Na potrzeby tego artykułu nie będziemy jednak skupiać się na tych i trzymać się największych projektów metaverse w świecie kryptowalut.
Decentraland
Najbardziej znaną nazwą w obrębie świata kryptowalut, jeśli chodzi o metaverse, jest niewątpliwie Decentraland. W chwili pisania tego tekstu projekt ten ma kapitalizację rynkową w wysokości 550 milionów dolarów i zanotował wolumen obrotu w wysokości 24,5 miliona dolarów w ciągu ostatnich 24 godzin.
Decentraland to wirtualny świat, w którym użytkownicy mogą kupić ziemię w postaci NFT jako inwestycję. Ponadto możliwe jest kupowanie domów i innych obiektów. Projektanci mogą nawet zarabiać projektując ubrania i akcesoria dla graczy w wirtualnym świecie.
Pod koniec 2021 roku wirtualny świat Decentralandu naprawdę wystartował, a kilka dużych marek kupiło w nim swoje miejscówki. Należały do nich między innymi Samsung, Adidas (ETR:ADSGN) i Atari.
Krytyka metaverse
Nawiasem mówiąc, w Metaverse nie wszystko jest takie piękne. Chociaż Decentraland ma ogromny market cap na poziomie 550 milionów dolarów, to obecnie niewiele osób bawi się na co dzień w wirtualnym świecie.
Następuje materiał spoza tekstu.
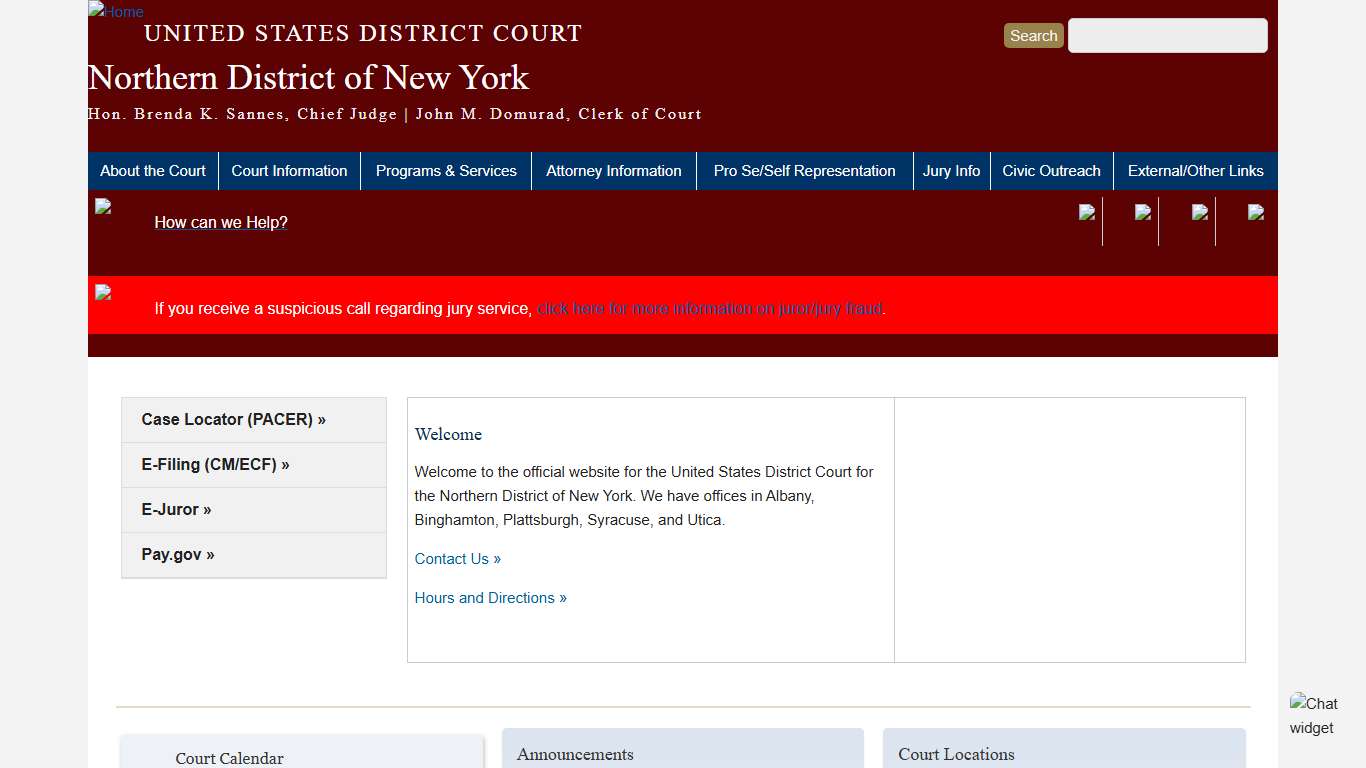
Task: Open the Chat widget icon
Action: 1315,715
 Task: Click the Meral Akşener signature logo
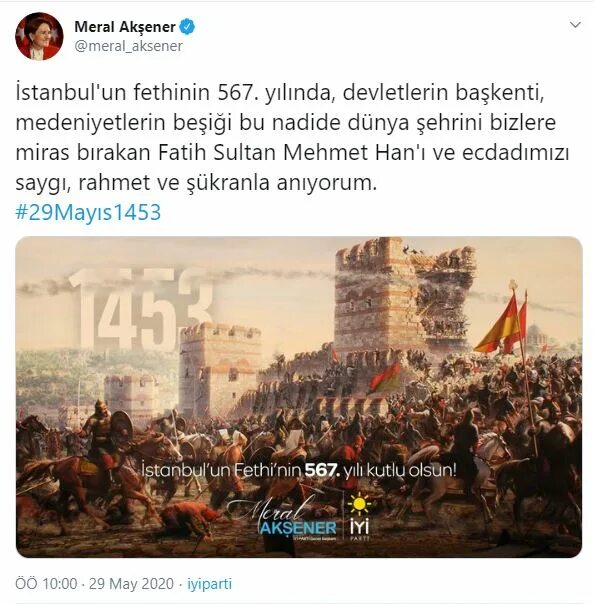point(282,519)
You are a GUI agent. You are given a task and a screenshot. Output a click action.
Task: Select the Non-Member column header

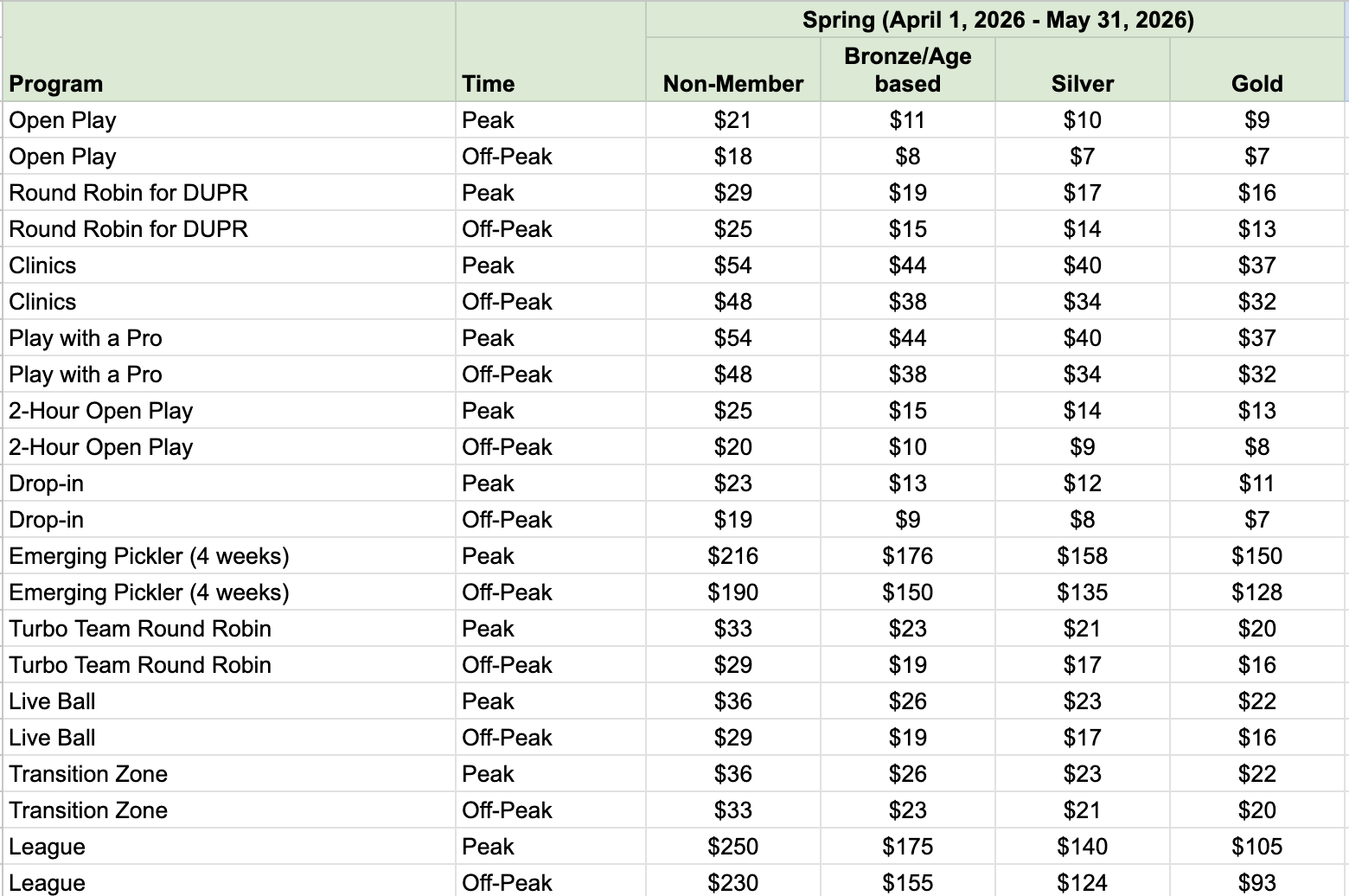click(x=733, y=70)
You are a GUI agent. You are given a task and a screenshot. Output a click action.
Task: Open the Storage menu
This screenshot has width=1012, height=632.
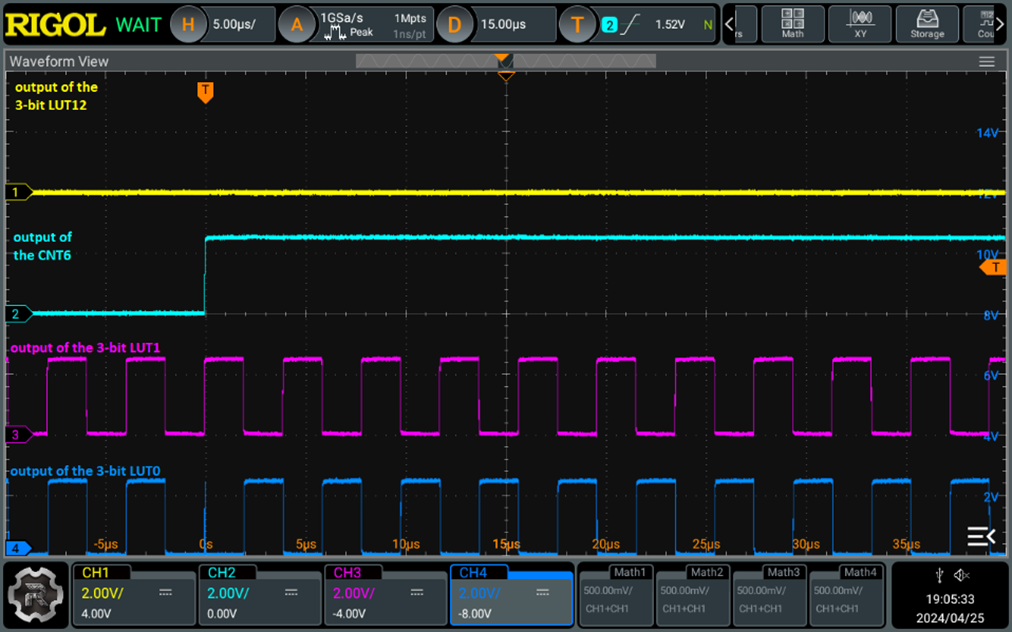click(x=926, y=24)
W chwili pisania tego tekstu Decentraland ma około 1000 dziennych aktywnych użytkowników, co jest niezwykle małą liczbą jak na firmę o kapitale rynkowym przekraczającym pół miliarda dolarów.
Konkurencja The Sandbox również nie radzi sobie obecnie najlepiej. Przymuje mniej więcej taką samą liczbę dziennych użytkowników jak Decentraland. Różnica polega na tym, że większość użytkowników The Sandbox to pracownicy platformy. Czy Metaverse to bańka? Tylko czas pokaże.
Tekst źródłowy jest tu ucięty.